*Records for the task:*
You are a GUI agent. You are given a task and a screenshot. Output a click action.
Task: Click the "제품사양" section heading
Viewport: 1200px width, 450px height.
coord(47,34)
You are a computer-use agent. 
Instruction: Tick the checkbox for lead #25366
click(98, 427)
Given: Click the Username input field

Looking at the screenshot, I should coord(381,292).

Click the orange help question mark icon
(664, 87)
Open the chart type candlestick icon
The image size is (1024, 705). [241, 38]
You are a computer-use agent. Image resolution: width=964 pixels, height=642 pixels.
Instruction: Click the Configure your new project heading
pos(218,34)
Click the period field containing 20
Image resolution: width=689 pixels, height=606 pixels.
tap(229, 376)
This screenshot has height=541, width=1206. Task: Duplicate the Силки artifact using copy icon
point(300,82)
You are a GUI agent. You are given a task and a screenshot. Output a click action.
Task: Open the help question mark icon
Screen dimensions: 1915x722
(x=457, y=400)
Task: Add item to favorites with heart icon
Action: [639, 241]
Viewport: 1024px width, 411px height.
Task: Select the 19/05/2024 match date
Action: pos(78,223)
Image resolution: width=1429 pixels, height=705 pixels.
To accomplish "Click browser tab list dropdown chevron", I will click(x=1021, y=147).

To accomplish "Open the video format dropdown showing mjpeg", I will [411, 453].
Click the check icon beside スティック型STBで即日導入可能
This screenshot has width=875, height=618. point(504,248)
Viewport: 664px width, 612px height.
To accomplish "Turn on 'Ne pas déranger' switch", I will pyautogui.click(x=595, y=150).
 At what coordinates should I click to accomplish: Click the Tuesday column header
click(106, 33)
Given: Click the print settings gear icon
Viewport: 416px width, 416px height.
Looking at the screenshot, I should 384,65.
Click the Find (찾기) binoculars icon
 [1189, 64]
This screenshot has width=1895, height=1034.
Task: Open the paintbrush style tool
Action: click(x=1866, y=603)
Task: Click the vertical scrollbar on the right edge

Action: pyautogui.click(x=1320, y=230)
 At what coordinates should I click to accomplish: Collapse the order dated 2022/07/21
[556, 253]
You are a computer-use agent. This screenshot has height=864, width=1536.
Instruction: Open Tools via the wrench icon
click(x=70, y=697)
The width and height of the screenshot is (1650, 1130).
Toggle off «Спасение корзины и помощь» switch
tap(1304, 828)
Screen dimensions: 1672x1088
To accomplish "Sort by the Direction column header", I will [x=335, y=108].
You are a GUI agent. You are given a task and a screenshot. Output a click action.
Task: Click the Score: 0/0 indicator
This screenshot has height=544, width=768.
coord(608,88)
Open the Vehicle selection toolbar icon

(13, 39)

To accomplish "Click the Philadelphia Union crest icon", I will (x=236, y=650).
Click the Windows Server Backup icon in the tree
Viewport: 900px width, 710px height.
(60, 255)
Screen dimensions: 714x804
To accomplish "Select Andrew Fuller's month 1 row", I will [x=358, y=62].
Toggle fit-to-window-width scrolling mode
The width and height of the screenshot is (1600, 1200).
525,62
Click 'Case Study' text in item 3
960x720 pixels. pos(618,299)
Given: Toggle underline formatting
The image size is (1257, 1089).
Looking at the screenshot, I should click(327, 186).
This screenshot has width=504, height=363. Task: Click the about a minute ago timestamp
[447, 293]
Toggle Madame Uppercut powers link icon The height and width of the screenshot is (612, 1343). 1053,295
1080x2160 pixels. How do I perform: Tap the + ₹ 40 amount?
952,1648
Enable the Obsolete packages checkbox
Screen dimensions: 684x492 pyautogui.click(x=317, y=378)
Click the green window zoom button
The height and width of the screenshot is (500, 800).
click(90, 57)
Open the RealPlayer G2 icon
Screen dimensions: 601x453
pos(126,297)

*Work to be completed:*
Take the entries above and transcribe them in full.

*Response below:*
You are a GUI agent. You are given a task and a screenshot. Output a click action.
Task: Click the "제품사양" section heading
Viewport: 1200px width, 450px height.
coord(47,34)
You are a computer-use agent. 
Instruction: Tick the checkbox for lead #25366
click(98, 427)
Given: Click the Username input field

Looking at the screenshot, I should coord(381,292).

Click the orange help question mark icon
(664, 87)
Open the chart type candlestick icon
The image size is (1024, 705). [241, 38]
You are a computer-use agent. Image resolution: width=964 pixels, height=642 pixels.
Instruction: Click the Configure your new project heading
pos(218,34)
Click the period field containing 20
Image resolution: width=689 pixels, height=606 pixels.
tap(229, 376)
This screenshot has height=541, width=1206. Task: Duplicate the Силки artifact using copy icon
point(300,82)
You are a GUI agent. You are given a task and a screenshot. Output a click action.
Task: Open the help question mark icon
Screen dimensions: 1915x722
(x=457, y=400)
Task: Add item to favorites with heart icon
Action: [639, 241]
Viewport: 1024px width, 411px height.
Task: Select the 19/05/2024 match date
Action: pos(78,223)
Image resolution: width=1429 pixels, height=705 pixels.
To accomplish "Click browser tab list dropdown chevron", I will click(x=1021, y=147).

To accomplish "Open the video format dropdown showing mjpeg", I will [411, 453].
Click the check icon beside スティック型STBで即日導入可能
This screenshot has width=875, height=618. point(504,248)
Viewport: 664px width, 612px height.
To accomplish "Turn on 'Ne pas déranger' switch", I will pyautogui.click(x=595, y=150).
 At what coordinates should I click to accomplish: Click the Tuesday column header
click(106, 33)
Given: Click the print settings gear icon
Viewport: 416px width, 416px height.
Looking at the screenshot, I should 384,65.
Click the Find (찾기) binoculars icon
 [1189, 64]
This screenshot has width=1895, height=1034.
Task: Open the paintbrush style tool
Action: click(x=1866, y=603)
Task: Click the vertical scrollbar on the right edge

Action: pyautogui.click(x=1320, y=230)
 At what coordinates should I click to accomplish: Collapse the order dated 2022/07/21
[556, 253]
You are a computer-use agent. This screenshot has height=864, width=1536.
Instruction: Open Tools via the wrench icon
click(x=70, y=697)
The width and height of the screenshot is (1650, 1130).
Toggle off «Спасение корзины и помощь» switch
tap(1304, 828)
Screen dimensions: 1672x1088
To accomplish "Sort by the Direction column header", I will [x=335, y=108].
You are a GUI agent. You are given a task and a screenshot. Output a click action.
Task: Click the Score: 0/0 indicator
This screenshot has height=544, width=768.
coord(608,88)
Open the Vehicle selection toolbar icon

(13, 39)

To accomplish "Click the Philadelphia Union crest icon", I will (x=236, y=650).
Click the Windows Server Backup icon in the tree
Viewport: 900px width, 710px height.
(60, 255)
Screen dimensions: 714x804
To accomplish "Select Andrew Fuller's month 1 row", I will [x=358, y=62].
Toggle fit-to-window-width scrolling mode
The width and height of the screenshot is (1600, 1200).
525,62
Click 'Case Study' text in item 3
960x720 pixels. pos(618,299)
Given: Toggle underline formatting
The image size is (1257, 1089).
Looking at the screenshot, I should click(327, 186).
This screenshot has width=504, height=363. Task: Click the about a minute ago timestamp
[447, 293]
Toggle Madame Uppercut powers link icon The height and width of the screenshot is (612, 1343). 1053,295
1080x2160 pixels. How do I perform: Tap the + ₹ 40 amount?
952,1648
Enable the Obsolete packages checkbox
Screen dimensions: 684x492 pyautogui.click(x=317, y=378)
Click the green window zoom button
The height and width of the screenshot is (500, 800).
click(90, 57)
Open the RealPlayer G2 icon
Screen dimensions: 601x453
pos(126,297)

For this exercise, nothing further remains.